“Every symbolic act originates in the impossible grief of the first object of love, the mother”
Serge Tisseron — Le mystère de la chambre claire —
Myrtille m’s photography focuses on research into identity and the reconstitution of memory.
In her series, Object(s), myrtille m carries out an emotional inventory of objects belonging to her mother, who disappeared suddenly when she was five years old. Lacking any memories of her, she seeks to piece together her mother’s identity, and in doing so, understand her own identity.
But these things are never straightforward. Her research began with her mother’s adoption (involving changes of surname and christian name, multiple changes of address and fragmented education). It seemed her mother never wanted to understand her own origins. So myrtille m set off along untrodden paths: four years of administrative enquiries, internet research (on social networking sites and specialist genealogy websites), meetings, information gathering, which would lead her into the depths of a troubled family history full of secrets, unspoken stories and legends. At the beginning of her quest myrtille m gathered together Object(s) belonging to her mother which she had kept for years in drawers, cupboards and boxes. She then decided to create an inventory. The result is a series of fifteen images, some of which have a commentary, others just a title. The images depict the bond between myrtille m and the mother she knows so little of. The images attempt to give each woman back her place.

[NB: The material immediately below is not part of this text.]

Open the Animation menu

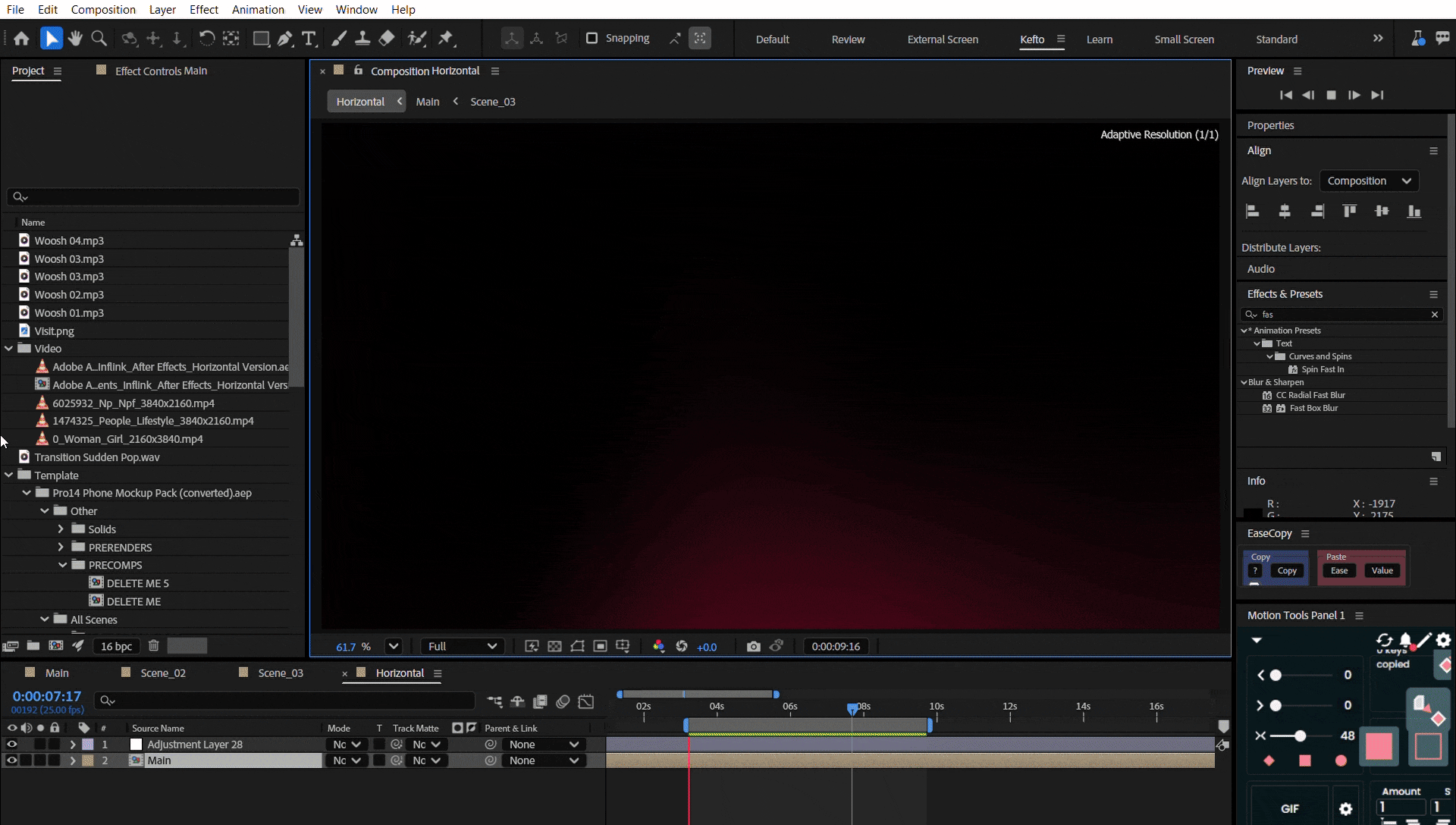tap(258, 10)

“My interest in photography began at the age of fifteen. I remember the first time I developed a black and white photograph. It was an image of my mother as a child doing gymnastics on the beach. I must have developed this negative dozens of times, telling myself it was a way of perfecting my technique.

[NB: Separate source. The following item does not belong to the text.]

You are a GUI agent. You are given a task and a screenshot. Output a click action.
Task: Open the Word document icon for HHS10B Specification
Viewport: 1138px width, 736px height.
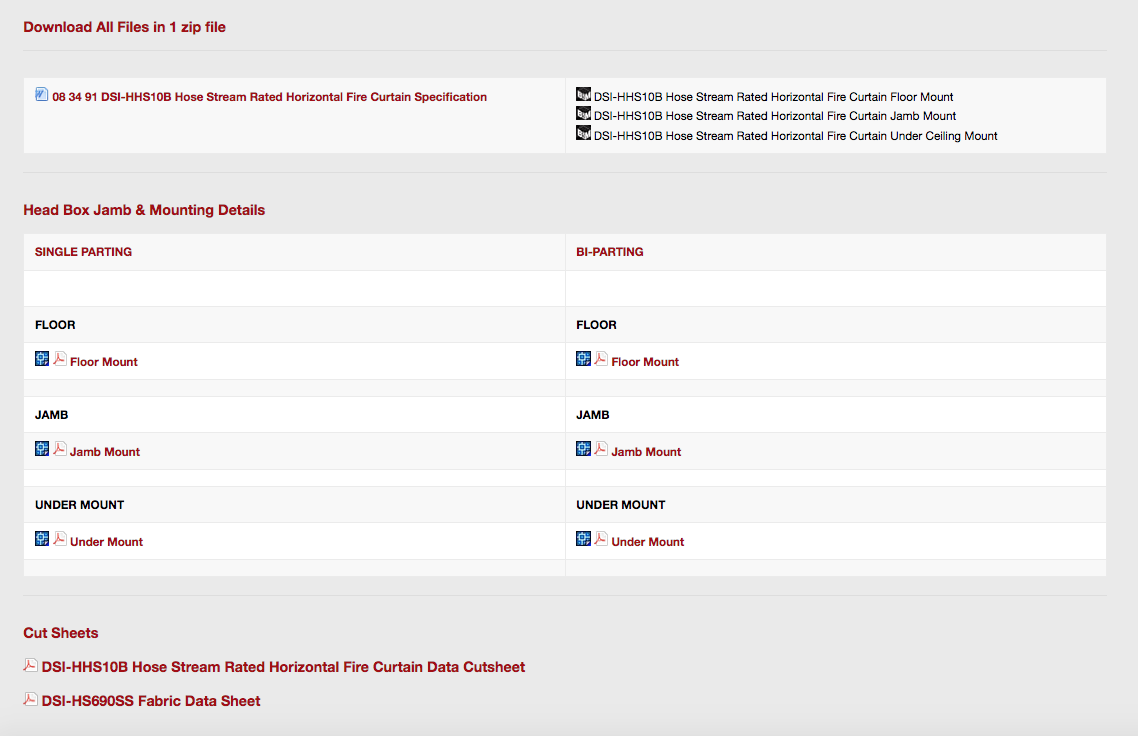[x=41, y=93]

At that time I wasn’t ready to confront reality. But the ‘black box’* had already begun its work. I had to keep the bond between us, accept what had happened and confront her absence. It was as though by developing this image again and again, some detail would jump out at me and I would understand everything ! What do I remember of her ? Who was she ? What sort of child, woman and mother ?
I abandoned the ‘artistic’ practice of photography for nearly twenty years. Then, a year ago, a few months before my thirty-fifth birthday, I realised I was about to reach the age my mother was when she ended her own life, the night of 13-14 June 1982. The date of the 14 June 2012 terrified me. What if I didn’t survive that night? The time had come for make the story mine, give it meaning and at last reconstruct my own life.”